2009-01-30 Thread Melchior FRANZ
* someone off list, but IMHO this should be discussed openly:

 [...] but the intent is for FG_ROOT to point to a top level
 directory (i.e. the root) and beneath that would be bin/
 data/ src/ lib/ include/ etc  

There's only one reason why we need to point fgfs and associated
scripts and tools to some place *at all* (using FG_ROOT or --fg-root):
So that they can find the data at runtime. There's no reason
*whatsoever* to have a pointer to source files and #includes. 

And the runtime data directory is that which contains file
version. It's *not* a directory which contains a data/ directory
which contains the data.

Making the layout optional was a bad idea 10 years ago, and it
is a bad idea today. Even worse, as we have many more users
and it bites us a lot more often in the ass than it used to.

My intention is to remove the disgusting hack that checks for
an existing data/ dir and that appends it if found, and that
before the 2.0 release.



 Pointing FG_ROOT at /full/path/data is allowed because of historical
 precident.

I'm not an archeologist, and I don't think we should look at what
seemed to make sense a decade ago. What we have now doesn't make
sense. It leads to bugs and confusion, while not having a *single*
advantage. Or could anyone tell me one, please? Just one?
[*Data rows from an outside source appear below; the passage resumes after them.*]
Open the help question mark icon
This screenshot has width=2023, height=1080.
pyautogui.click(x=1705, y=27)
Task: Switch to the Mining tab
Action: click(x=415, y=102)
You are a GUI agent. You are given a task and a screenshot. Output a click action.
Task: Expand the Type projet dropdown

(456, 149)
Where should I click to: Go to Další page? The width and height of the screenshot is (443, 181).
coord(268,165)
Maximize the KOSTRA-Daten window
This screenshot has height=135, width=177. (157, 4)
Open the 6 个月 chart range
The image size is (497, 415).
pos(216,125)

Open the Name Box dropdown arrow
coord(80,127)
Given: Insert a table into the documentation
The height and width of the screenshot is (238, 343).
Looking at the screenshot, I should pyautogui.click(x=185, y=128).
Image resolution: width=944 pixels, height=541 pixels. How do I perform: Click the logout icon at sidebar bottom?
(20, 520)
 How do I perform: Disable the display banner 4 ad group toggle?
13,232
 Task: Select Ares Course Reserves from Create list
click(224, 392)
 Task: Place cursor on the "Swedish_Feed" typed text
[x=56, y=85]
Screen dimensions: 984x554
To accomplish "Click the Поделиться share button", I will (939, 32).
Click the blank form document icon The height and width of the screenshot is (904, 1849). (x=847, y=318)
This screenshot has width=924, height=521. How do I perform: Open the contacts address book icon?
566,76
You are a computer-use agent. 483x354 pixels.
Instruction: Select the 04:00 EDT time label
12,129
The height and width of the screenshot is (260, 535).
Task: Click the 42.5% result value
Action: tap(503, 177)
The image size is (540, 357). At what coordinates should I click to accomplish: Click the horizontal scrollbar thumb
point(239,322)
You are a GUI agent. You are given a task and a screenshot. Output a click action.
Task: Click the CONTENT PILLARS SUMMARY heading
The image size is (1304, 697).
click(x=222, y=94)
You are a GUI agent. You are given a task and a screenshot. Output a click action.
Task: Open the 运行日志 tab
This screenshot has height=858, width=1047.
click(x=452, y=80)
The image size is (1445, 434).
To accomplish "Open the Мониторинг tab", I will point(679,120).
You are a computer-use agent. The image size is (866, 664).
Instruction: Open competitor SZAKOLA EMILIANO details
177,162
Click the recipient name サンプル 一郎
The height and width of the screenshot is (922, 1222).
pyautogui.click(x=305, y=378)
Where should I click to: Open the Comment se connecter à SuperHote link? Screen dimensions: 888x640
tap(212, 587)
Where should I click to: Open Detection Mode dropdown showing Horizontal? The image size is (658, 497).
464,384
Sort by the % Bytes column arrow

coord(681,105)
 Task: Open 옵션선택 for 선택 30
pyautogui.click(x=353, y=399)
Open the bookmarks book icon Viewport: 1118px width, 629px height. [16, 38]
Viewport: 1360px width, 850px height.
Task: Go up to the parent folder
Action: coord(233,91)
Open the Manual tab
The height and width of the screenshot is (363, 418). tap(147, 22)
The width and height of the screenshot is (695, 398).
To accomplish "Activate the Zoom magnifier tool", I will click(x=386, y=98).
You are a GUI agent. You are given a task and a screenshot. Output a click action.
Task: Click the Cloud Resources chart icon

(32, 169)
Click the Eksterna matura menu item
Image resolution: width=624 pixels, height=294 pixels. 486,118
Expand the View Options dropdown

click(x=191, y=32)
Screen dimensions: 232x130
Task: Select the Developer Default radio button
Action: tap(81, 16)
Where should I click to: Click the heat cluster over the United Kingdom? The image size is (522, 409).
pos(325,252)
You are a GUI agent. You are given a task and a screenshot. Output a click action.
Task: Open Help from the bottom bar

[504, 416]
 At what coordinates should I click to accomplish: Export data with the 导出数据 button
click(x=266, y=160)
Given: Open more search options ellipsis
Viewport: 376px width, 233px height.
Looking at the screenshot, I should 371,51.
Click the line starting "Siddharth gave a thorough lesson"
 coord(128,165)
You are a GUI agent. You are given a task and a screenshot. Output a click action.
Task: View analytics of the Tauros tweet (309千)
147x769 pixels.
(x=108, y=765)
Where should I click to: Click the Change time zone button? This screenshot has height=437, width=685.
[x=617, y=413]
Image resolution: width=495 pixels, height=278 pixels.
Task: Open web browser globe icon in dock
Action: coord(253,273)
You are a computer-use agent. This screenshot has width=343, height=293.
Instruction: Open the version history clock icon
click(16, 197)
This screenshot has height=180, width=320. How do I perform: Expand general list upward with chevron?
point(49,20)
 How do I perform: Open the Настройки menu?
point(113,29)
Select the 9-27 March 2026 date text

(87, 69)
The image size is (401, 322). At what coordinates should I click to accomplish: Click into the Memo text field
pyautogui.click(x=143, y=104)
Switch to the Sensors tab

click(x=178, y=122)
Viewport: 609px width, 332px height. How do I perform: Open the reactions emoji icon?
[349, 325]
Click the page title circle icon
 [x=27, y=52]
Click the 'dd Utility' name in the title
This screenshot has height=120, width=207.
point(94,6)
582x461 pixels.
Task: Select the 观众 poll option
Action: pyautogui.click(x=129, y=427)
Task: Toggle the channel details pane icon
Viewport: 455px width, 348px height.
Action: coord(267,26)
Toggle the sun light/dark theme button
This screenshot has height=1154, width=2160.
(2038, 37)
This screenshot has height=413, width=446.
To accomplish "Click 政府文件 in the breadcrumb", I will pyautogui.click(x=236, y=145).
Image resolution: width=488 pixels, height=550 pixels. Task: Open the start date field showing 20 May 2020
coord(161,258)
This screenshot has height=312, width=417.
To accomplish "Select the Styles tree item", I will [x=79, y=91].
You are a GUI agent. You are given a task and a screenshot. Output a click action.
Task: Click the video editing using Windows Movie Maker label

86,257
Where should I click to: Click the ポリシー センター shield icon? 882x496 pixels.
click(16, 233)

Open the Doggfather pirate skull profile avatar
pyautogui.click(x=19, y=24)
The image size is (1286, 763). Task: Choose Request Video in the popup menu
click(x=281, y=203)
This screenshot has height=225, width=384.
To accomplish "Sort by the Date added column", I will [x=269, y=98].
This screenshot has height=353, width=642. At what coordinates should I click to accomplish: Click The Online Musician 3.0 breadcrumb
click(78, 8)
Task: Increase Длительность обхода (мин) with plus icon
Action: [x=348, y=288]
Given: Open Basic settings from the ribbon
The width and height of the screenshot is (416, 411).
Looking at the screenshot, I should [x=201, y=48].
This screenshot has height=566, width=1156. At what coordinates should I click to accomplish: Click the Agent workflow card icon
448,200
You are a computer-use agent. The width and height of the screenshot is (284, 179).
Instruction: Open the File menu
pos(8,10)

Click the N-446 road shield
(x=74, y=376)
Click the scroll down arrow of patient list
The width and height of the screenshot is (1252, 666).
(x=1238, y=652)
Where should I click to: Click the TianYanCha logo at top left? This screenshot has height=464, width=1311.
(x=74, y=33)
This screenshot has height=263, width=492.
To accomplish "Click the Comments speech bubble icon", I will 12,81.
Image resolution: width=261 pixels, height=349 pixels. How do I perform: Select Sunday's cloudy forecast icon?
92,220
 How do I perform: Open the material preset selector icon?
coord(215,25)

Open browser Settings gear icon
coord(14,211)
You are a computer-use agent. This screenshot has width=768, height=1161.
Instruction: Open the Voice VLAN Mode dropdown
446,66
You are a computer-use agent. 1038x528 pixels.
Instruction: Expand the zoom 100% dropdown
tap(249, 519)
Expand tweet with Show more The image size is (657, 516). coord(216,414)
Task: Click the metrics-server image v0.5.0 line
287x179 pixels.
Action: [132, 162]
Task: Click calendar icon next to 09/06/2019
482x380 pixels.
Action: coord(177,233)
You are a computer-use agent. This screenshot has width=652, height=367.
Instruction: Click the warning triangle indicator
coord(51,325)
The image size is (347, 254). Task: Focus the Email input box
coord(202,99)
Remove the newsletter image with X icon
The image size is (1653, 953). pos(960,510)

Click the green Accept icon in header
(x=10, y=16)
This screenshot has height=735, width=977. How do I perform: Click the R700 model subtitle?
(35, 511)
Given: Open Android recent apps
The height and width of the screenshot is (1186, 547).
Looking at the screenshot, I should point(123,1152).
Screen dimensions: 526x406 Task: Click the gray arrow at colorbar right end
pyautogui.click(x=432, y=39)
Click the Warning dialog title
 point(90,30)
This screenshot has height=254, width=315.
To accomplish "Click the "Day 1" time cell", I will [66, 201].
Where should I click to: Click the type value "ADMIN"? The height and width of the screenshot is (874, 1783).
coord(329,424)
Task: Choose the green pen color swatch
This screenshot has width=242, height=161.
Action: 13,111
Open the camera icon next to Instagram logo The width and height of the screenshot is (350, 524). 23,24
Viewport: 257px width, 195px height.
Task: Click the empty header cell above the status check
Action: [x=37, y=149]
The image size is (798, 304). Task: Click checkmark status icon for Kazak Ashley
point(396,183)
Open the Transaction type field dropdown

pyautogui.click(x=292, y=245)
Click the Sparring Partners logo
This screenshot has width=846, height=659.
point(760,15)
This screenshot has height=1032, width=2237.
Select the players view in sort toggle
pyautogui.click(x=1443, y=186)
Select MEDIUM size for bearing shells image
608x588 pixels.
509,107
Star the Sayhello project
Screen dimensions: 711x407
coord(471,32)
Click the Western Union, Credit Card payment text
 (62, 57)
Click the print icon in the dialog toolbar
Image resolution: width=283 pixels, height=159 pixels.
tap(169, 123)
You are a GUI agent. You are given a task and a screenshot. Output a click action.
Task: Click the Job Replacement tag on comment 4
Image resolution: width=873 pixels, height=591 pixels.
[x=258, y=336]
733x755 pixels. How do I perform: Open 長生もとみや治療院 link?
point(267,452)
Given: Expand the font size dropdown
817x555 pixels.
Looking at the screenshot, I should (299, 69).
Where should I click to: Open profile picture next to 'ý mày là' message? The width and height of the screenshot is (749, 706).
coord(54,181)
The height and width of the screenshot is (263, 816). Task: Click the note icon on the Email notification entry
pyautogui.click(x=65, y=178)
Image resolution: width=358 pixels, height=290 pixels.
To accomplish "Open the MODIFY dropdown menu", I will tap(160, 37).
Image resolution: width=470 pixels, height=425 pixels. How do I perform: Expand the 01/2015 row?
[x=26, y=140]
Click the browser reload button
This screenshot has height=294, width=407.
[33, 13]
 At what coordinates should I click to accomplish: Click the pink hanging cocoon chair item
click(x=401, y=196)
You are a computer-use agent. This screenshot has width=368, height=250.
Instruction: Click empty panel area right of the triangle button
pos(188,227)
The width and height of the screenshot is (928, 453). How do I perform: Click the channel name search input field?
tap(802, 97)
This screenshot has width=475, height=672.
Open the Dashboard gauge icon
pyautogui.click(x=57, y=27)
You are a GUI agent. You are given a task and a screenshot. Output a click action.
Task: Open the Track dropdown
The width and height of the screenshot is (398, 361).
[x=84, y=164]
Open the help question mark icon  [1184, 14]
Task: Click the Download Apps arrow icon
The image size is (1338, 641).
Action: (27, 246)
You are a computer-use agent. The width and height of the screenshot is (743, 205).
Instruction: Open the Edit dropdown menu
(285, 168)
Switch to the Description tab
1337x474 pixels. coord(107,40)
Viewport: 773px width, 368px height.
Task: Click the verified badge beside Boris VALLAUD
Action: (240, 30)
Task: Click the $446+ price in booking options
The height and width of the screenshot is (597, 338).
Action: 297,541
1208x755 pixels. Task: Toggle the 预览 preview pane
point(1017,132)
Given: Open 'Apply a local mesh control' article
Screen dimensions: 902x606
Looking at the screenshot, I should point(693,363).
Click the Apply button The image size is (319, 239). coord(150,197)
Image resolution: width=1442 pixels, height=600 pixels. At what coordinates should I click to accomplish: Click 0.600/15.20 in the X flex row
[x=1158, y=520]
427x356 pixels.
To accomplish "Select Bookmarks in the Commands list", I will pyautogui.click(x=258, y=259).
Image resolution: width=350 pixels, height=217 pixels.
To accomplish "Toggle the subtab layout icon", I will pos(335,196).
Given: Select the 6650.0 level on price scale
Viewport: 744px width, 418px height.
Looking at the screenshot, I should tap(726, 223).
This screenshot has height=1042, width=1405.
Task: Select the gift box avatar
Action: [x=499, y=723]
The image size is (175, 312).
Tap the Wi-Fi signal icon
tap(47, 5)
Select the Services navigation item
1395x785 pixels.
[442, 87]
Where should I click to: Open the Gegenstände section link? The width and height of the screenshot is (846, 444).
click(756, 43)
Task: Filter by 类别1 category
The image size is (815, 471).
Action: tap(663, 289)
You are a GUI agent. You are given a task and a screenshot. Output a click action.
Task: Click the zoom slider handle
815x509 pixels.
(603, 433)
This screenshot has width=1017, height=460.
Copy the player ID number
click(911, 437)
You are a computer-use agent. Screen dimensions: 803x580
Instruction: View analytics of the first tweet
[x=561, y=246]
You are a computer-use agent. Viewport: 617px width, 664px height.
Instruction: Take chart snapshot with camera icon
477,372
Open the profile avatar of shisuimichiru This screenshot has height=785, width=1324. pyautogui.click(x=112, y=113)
 It might make sense to have FG_DATA which defaults to $FG_ROOT/data/

What for? FG_ROOT shall point to the directory which contains
the data (i.e. the file version). We don't need another variable.
If anyone wants one that points to the source, then s/he can define
that one on his/her computer.

Of course, we can rename FG_ROOT to FG_DATA, but that's a lot of
work for little gain.

m.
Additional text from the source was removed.